Era como estar allí, ser la protagonista, pero sin entenderla. Era como sonreirle sin prisa, llegar a su lado y sentarse junto a su butaca, como cálidamente abrazarle.
¿Me escuchas? Aquí estoy para ahogar tu llanto, y humedecer tus labios, secos de tantas palabras de ira. ¿Me oyes? Acá sigo, encandenando mis brazos a los tuyos, para que de a poco sientas cómo la simpleza de un beso no te hará sentir solo.
Éramos los dos, y un cable que por el suelo, melodiósamente se deslizaba. Éramos él y yo, y la noche que en un Mi nos abrazaba. Éramos perfectos, únicos por un instante: un beso fue el cierre y el comienzo de este destino.
A veces me confundo con tus manos, y oigo el ruiseñor de mis sueños, vestido con tus zapatos y tu pelo intacto; Y quisiera ser la noche, llevarte conmigo, perdernos por allí, donde la luna alcance a iluminarte, donde tu sombra me parezca luz. En la noche, en la oscuridad, en lo profundo, en donde nadie nos encuentre. Y besart, abrazarte, tenerte, sonreír con tu risa, amarte.
No recuerdo la hora en que sucedió. No sé qué instante te imaginé conmigo. Aunque preciso, olvidé el minuto en que te soñé. Pero eres tal cual te esperé: intenso, soñador, casi eterno, como un alucinógeno. Allí te vi, dibujado entre el cielo infinito que se compartía con millones de estrellas, tan encendidas, tan nobles, tan mías como lo serías Tú. Allí te besé. Recordando las veces en que te imaginé, rió mi alma... como las veces en que te deseé y creía que ya eras mío.
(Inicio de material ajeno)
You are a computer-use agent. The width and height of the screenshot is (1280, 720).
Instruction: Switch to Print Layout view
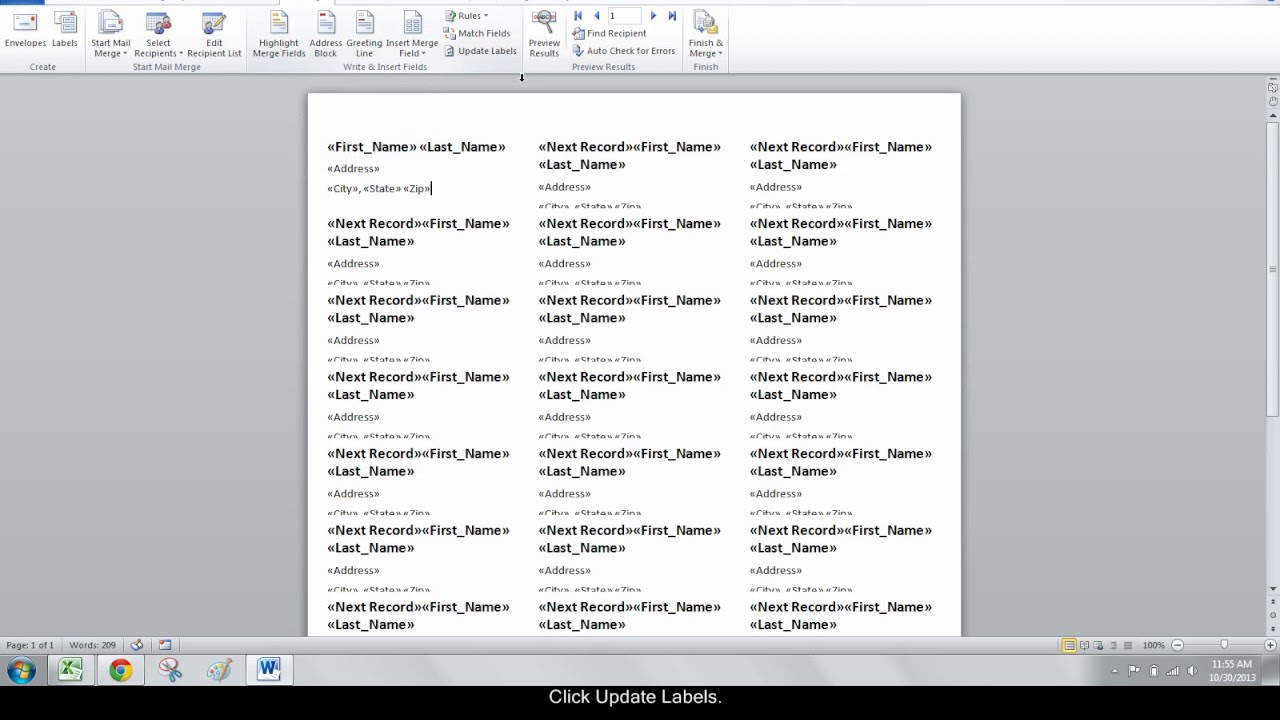[x=1069, y=645]
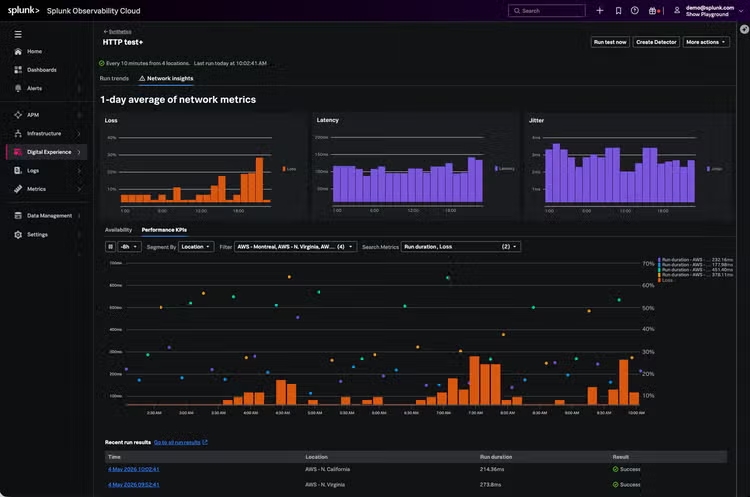This screenshot has height=497, width=750.
Task: Switch to the Availability tab
Action: 118,230
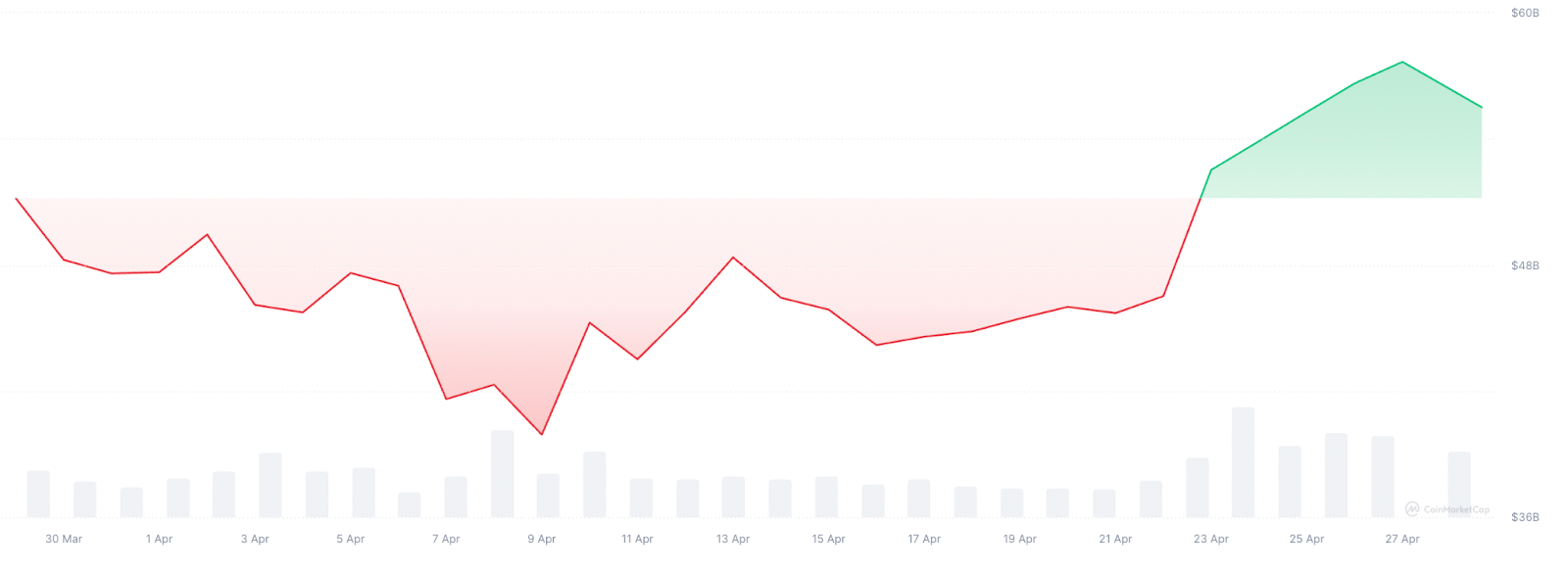1568x574 pixels.
Task: Click the rightmost volume bar
Action: (x=1459, y=485)

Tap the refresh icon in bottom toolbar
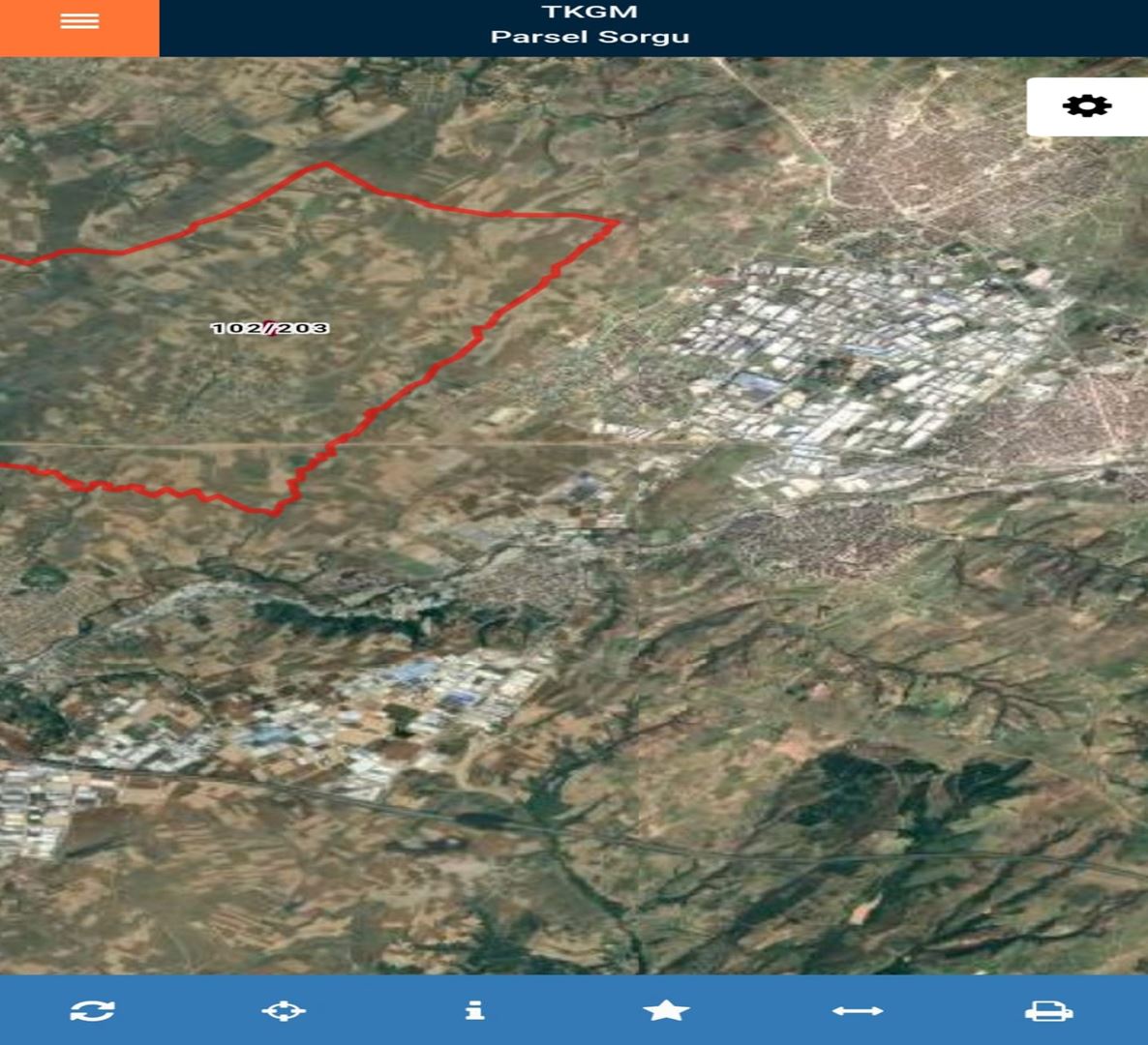click(93, 1010)
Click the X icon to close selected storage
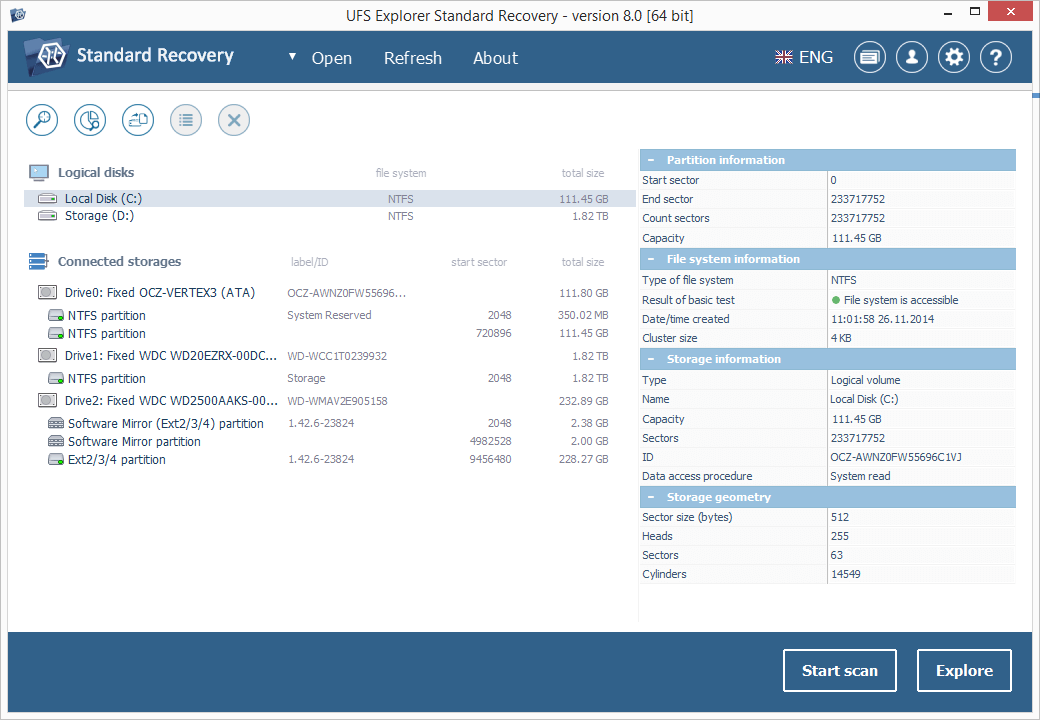Viewport: 1040px width, 720px height. tap(234, 120)
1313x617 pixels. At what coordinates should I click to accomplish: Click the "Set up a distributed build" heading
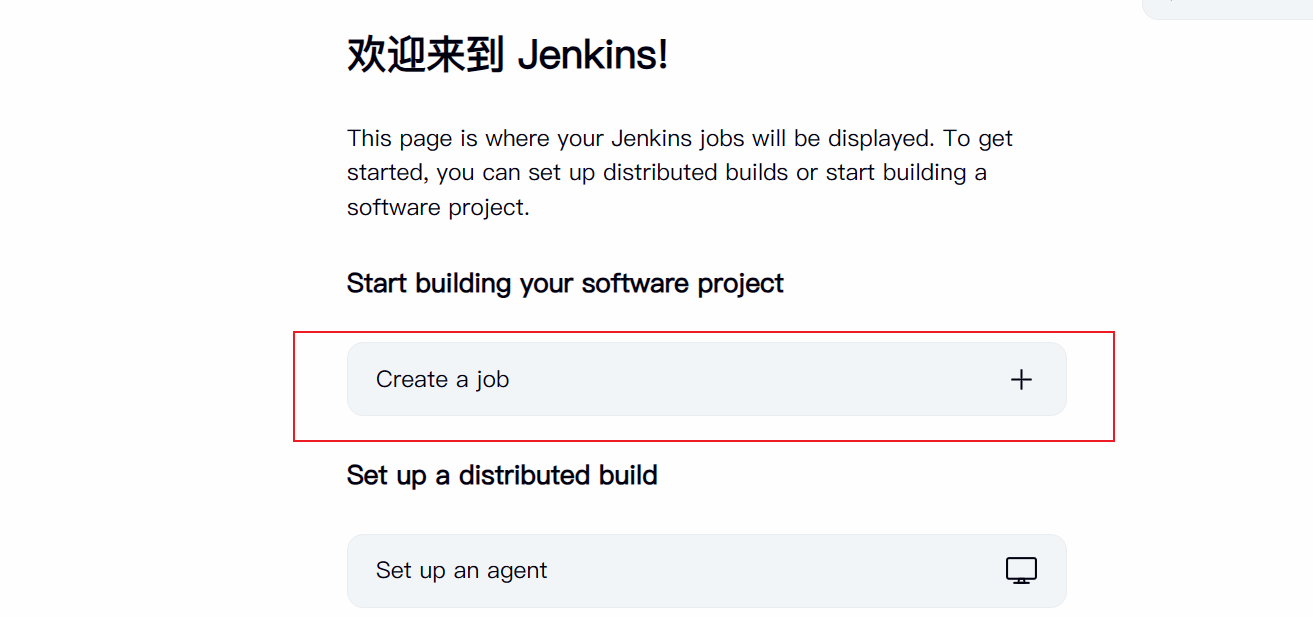[502, 474]
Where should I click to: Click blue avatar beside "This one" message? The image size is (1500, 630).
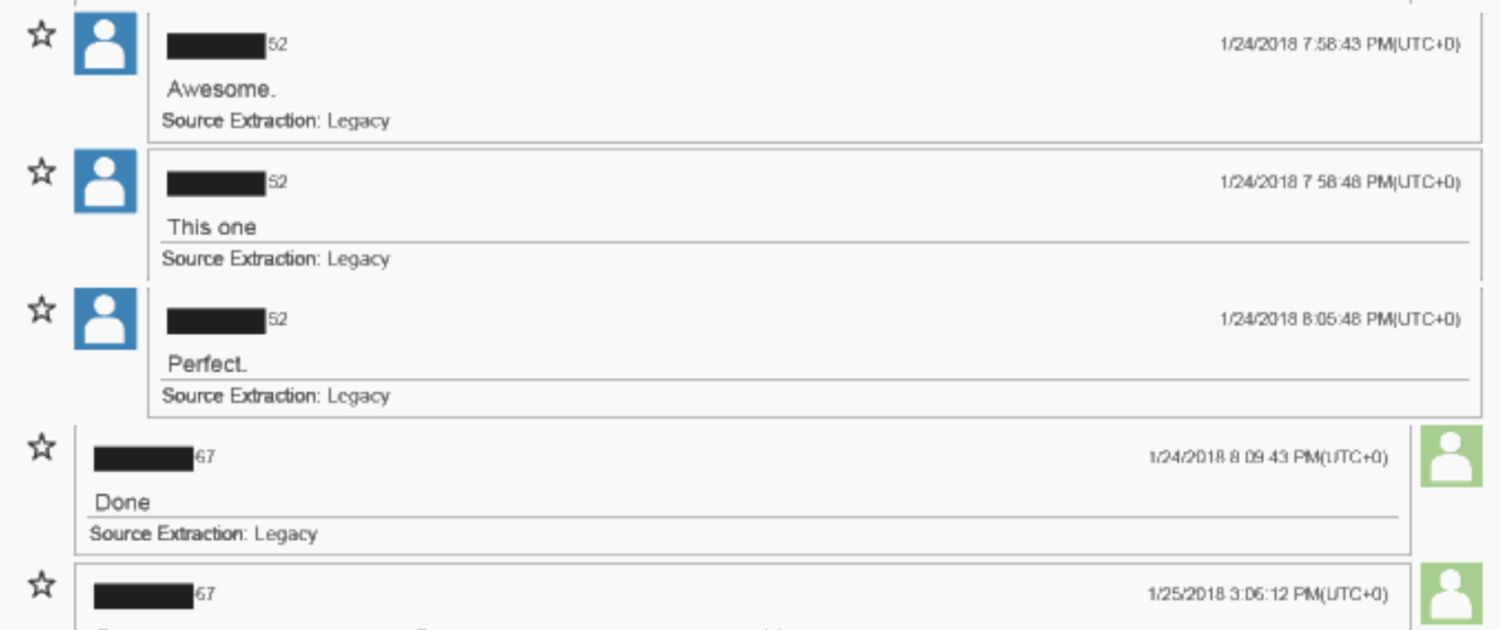pyautogui.click(x=105, y=181)
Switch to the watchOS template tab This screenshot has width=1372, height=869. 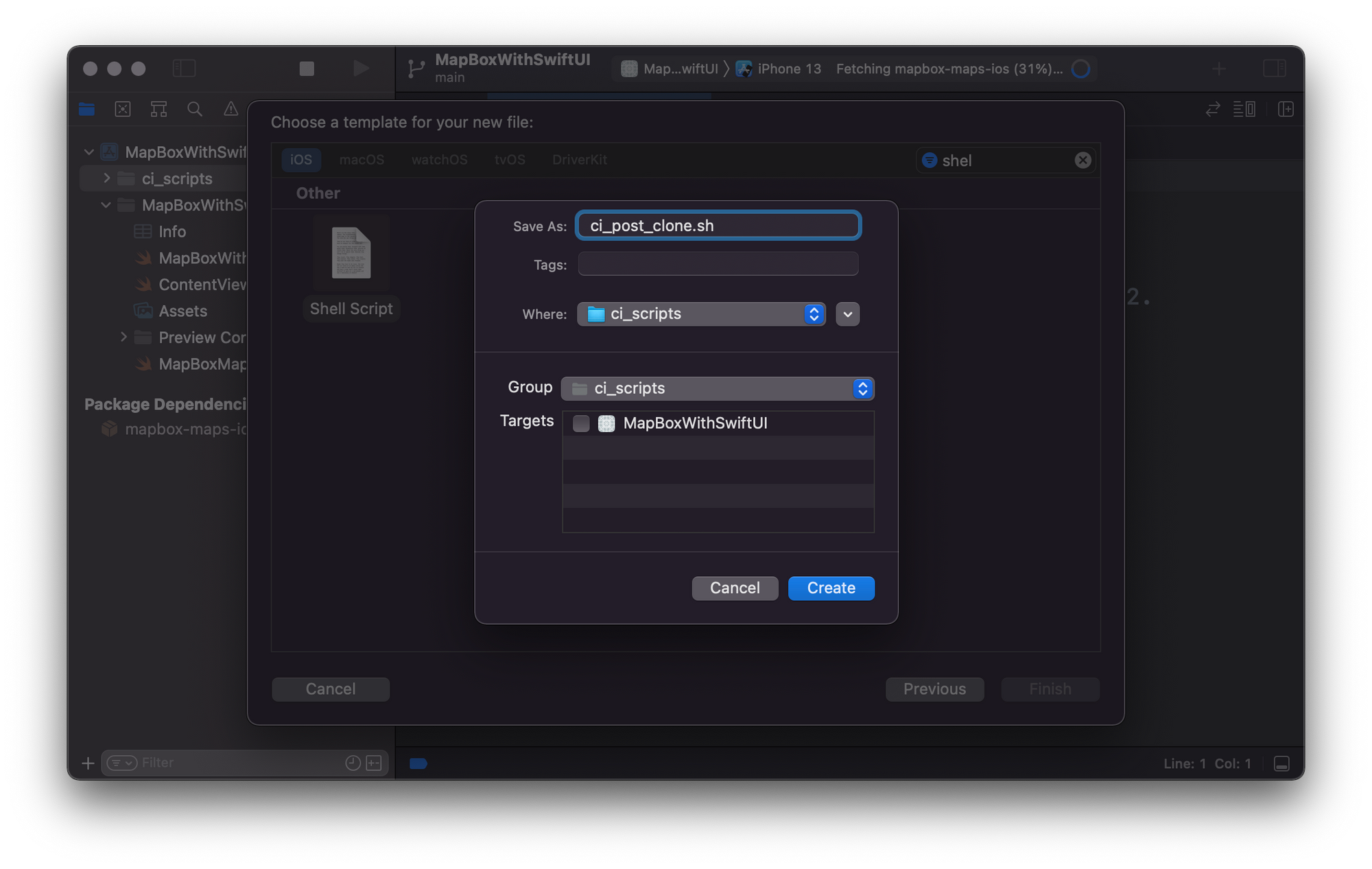tap(439, 160)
Con tus manos, suavizando mi piel; y las heridas que la vida me había dejado. De a poco te encontré y aun sin sentido te seguí. ¿En qué minuto te comencé a amar? No recuerdo el instante en que me dí, mas tu presencia intacta alucina incluso al tiempo, que me hace entender que eres tal como te soñé.
Me quedo quieta, pensando, imaginando: soñándola. Me muevo y huelo su perfume, su aliento; veo su ojos inmóviles ante los míos. Me callo, y una lágrima desciende de mis pupilas. Separo mis labios, me estoy ahogando. Ella pestañea y continúa mirándome, atenta, sin perder siquiera un segundo. Mis lágrimas hacen lo suyo y ella dice mi nombre. Termino de ahogarme y me ofrece su mano. Segura, le regalo las dos, adjunto mi alma, y me voy con ella.
A cada instante me lo recuerdan y sufro. Y me dan ganas de llorar y de ahogrme en los brazos que no tengo; de tener alas y llegar tan lejos hasta encontrarla. Hasta cruzarme con su mirada y tomar su mano para guiarla, por el resto de los días. A cada instante, me lo recuerdan y odio aquel día. Y me dan ganas de gritar y llorar más, hasta morir.
Le sucede a la minoría. Algunas quieren que les suceda y no les pasa. Algunas lo piensan y luego se arrepienten. Otras hacen que ocurra. A mí me sucedió, y maldigo el día en que ya no estaba.
Todo era blanco, menos su rostro; ése que soñé tantas veces, tantas como hoy. Un blanco grisáceo, que olía a abandono, a tragedia, a dolor, a ausencia, a soledad, a destierro. Un blanco que odio.
Me imagino las noches, no en sus brazos, sino ella en los míos. Me imagino las canciones que le hubiera cantado y este poema que de otro modo escribiría. Me imagino el infinito al soñar las veces, las miles de veces en que la besaría. Y recuerdo que jamás imaginé que no la tendría.
Me castigó cien veces, quizás más. Allí los dos estábamos, como cada tarde, temblando... Allí, sumergimos nuestras almas, al coraje de lo que no debía. Y casi como dos pájaros en invierno, descendimos despavoridos. Ella llegó justo cuando no debió, cuando el mundo le reveló la verdad. Ella lloró, hasta morir.